The lines below from the one with "Where should I click to: Click" up to and including the one with "Click distribute top edges icon" are what you should set down, exactly and without pictures.
Dataset: Begin
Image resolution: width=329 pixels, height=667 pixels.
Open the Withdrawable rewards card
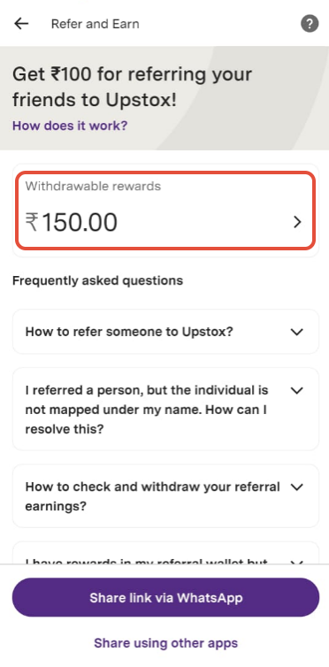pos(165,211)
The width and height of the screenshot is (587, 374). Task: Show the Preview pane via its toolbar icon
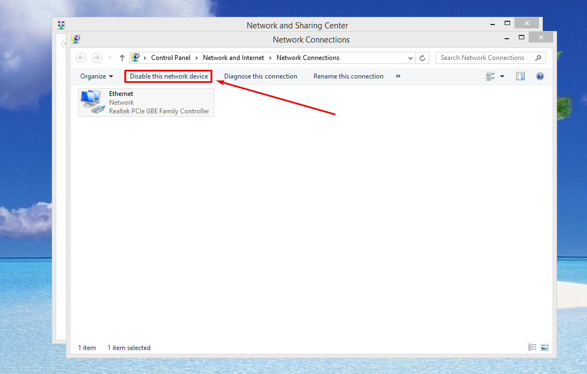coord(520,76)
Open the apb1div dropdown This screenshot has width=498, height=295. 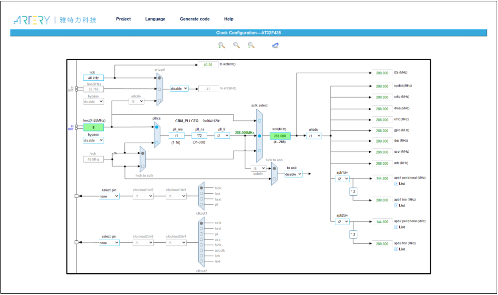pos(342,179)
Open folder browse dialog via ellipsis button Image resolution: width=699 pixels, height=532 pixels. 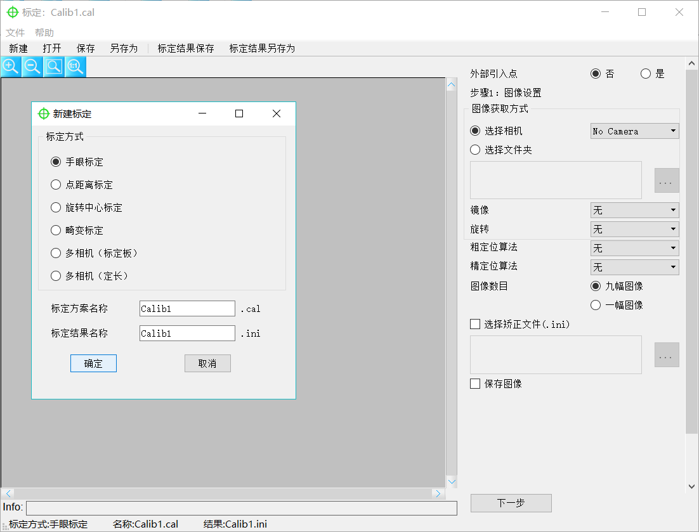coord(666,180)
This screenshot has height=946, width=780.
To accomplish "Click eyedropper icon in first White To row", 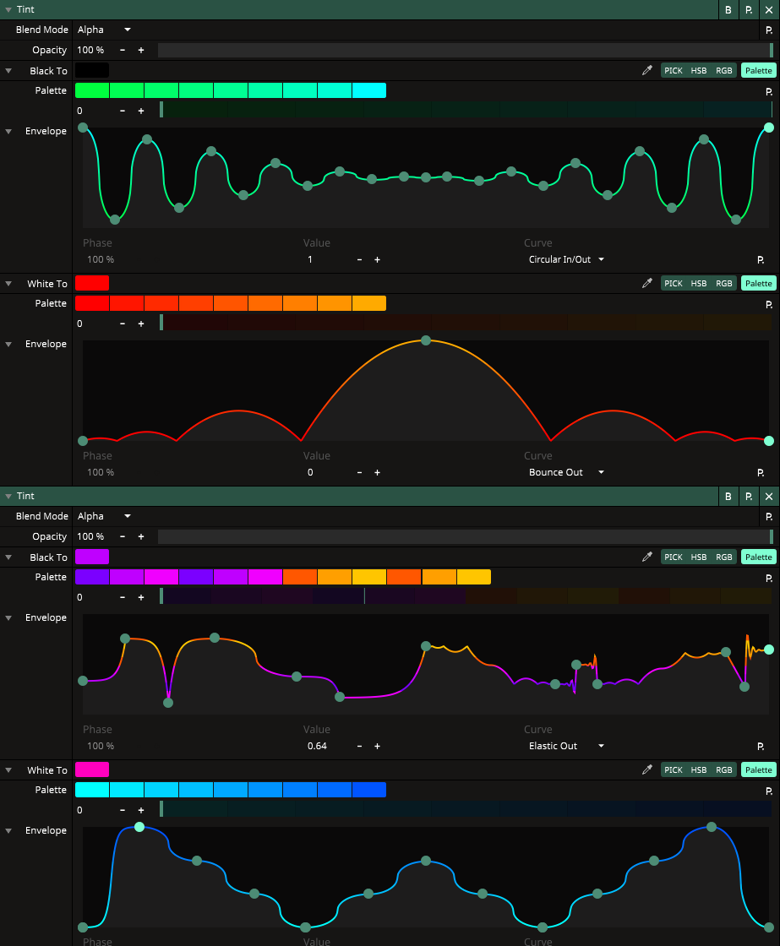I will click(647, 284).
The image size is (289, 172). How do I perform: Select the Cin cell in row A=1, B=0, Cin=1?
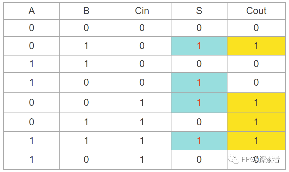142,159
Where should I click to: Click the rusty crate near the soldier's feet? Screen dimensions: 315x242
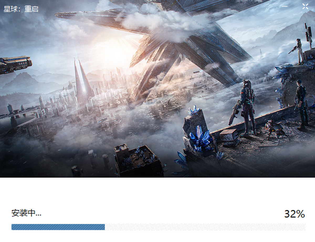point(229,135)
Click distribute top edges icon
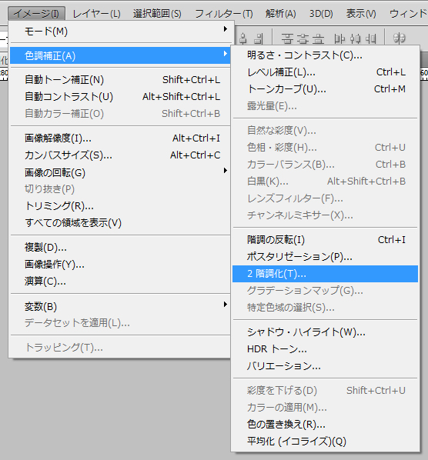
Dataset: End
Dataset: Begin
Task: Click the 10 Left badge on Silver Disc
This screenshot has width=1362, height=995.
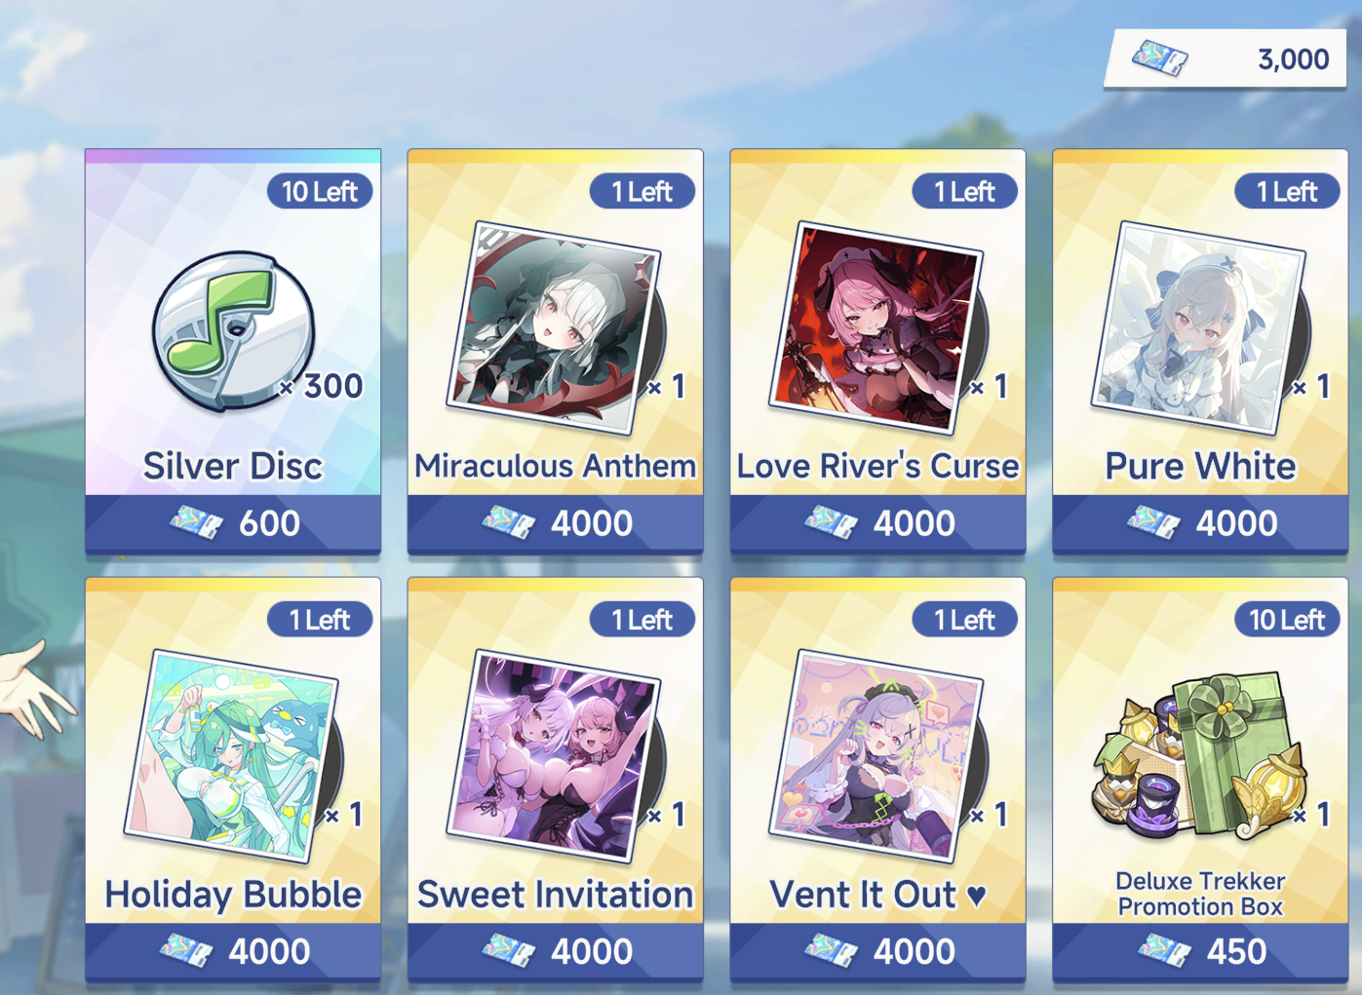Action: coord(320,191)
Dataset: End
Dataset: Begin
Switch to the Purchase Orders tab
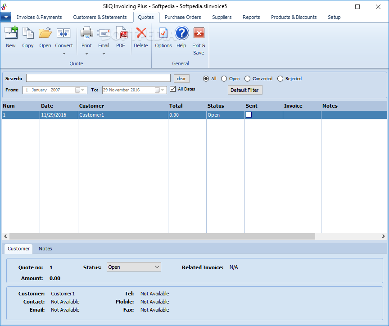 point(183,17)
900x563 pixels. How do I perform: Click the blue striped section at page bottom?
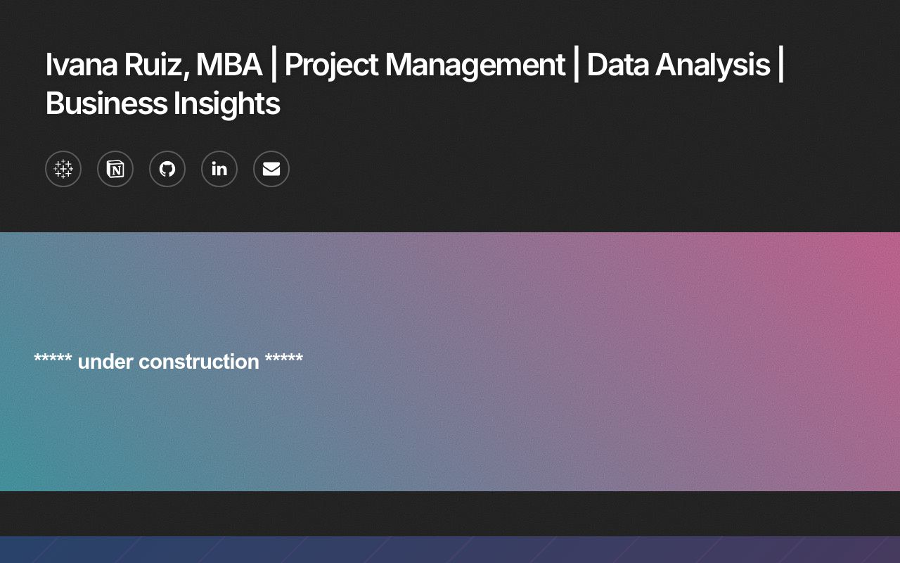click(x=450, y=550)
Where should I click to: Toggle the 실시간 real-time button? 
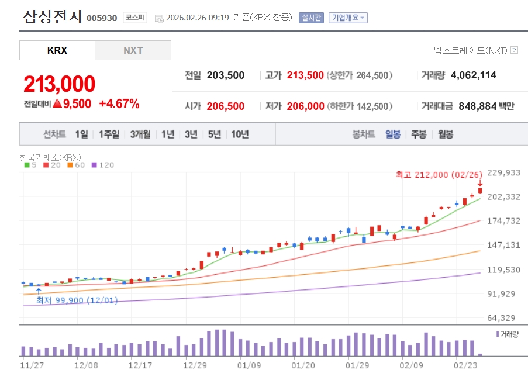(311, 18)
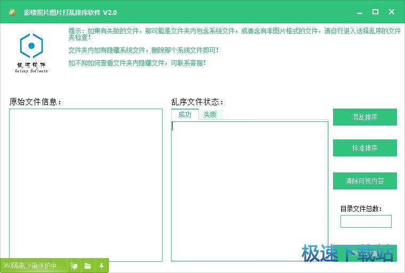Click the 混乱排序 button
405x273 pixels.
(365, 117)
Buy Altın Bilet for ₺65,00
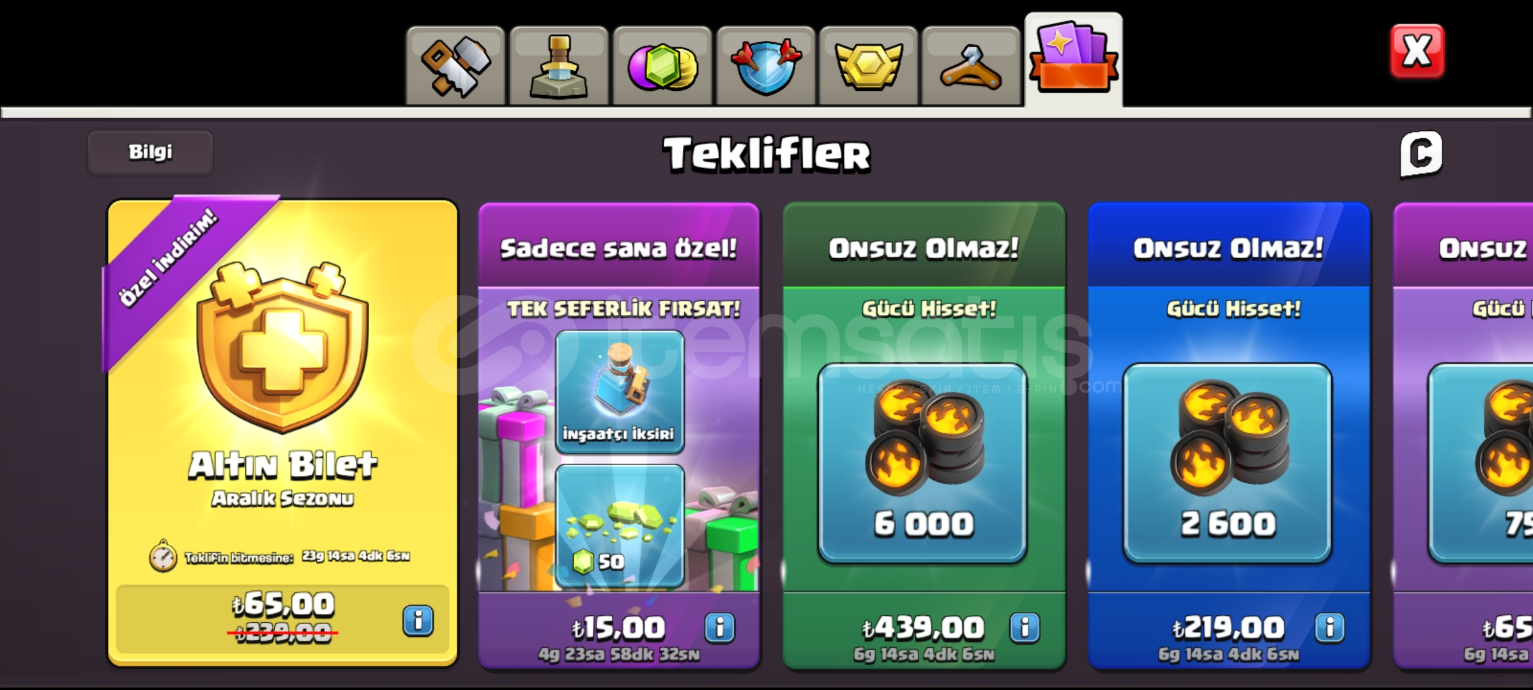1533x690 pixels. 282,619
Dataset: End
◆ Solution to the problem:
Where should I click to: Click the rusty crate near the soldier's feet? Screen dimensions: 315x242
point(229,135)
Click distribute top edges icon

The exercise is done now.